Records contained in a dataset
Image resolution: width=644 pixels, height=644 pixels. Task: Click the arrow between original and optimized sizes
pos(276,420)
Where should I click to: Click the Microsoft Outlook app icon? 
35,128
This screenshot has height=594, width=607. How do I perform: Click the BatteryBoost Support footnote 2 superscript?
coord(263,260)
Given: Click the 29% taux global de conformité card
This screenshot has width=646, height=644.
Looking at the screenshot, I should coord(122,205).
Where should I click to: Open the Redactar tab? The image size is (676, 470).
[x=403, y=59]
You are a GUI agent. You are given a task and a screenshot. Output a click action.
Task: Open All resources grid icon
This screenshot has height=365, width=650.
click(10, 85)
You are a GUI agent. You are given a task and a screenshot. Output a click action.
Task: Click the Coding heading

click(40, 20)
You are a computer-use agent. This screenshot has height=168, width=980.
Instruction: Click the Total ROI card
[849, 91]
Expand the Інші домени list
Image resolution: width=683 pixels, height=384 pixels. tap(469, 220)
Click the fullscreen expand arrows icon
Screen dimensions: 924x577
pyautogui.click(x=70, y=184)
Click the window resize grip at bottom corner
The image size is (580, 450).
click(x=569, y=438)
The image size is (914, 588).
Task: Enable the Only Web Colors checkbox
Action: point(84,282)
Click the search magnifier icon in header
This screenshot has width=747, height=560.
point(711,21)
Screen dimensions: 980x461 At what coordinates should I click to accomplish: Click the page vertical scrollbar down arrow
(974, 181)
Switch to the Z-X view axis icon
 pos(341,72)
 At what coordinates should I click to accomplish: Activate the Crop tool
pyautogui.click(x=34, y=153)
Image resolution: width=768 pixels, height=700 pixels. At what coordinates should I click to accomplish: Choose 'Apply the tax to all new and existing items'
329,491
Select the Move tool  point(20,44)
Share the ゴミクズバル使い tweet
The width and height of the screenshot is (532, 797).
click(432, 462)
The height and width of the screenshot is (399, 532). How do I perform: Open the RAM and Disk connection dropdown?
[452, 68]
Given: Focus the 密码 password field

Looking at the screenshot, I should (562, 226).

→ **Work item**
Using the exact wording, write out all of the records.

→ **Result of this task**
Image resolution: width=644 pixels, height=644 pixels. Task: Click the arrow between original and optimized sizes
pos(276,420)
Where should I click to: Click the Microsoft Outlook app icon? 
35,128
This screenshot has height=594, width=607. How do I perform: Click the BatteryBoost Support footnote 2 superscript?
coord(263,260)
Given: Click the 29% taux global de conformité card
This screenshot has width=646, height=644.
Looking at the screenshot, I should coord(122,205).
Where should I click to: Open the Redactar tab? The image size is (676, 470).
[x=403, y=59]
You are a GUI agent. You are given a task and a screenshot. Output a click action.
Task: Open All resources grid icon
This screenshot has height=365, width=650.
click(10, 85)
You are a GUI agent. You are given a task and a screenshot. Output a click action.
Task: Click the Coding heading

click(40, 20)
You are a computer-use agent. This screenshot has height=168, width=980.
Instruction: Click the Total ROI card
[849, 91]
Expand the Інші домени list
Image resolution: width=683 pixels, height=384 pixels. tap(469, 220)
Click the fullscreen expand arrows icon
Screen dimensions: 924x577
pyautogui.click(x=70, y=184)
Click the window resize grip at bottom corner
The image size is (580, 450).
click(x=569, y=438)
The image size is (914, 588).
Task: Enable the Only Web Colors checkbox
Action: point(84,282)
Click the search magnifier icon in header
This screenshot has width=747, height=560.
point(711,21)
Screen dimensions: 980x461 At what coordinates should I click to accomplish: Click the page vertical scrollbar down arrow
(974, 181)
Switch to the Z-X view axis icon
 pos(341,72)
 At what coordinates should I click to accomplish: Activate the Crop tool
pyautogui.click(x=34, y=153)
Image resolution: width=768 pixels, height=700 pixels. At what coordinates should I click to accomplish: Choose 'Apply the tax to all new and existing items'
329,491
Select the Move tool  point(20,44)
Share the ゴミクズバル使い tweet
The width and height of the screenshot is (532, 797).
click(432, 462)
The height and width of the screenshot is (399, 532). How do I perform: Open the RAM and Disk connection dropdown?
[452, 68]
Given: Focus the 密码 password field

Looking at the screenshot, I should (562, 226).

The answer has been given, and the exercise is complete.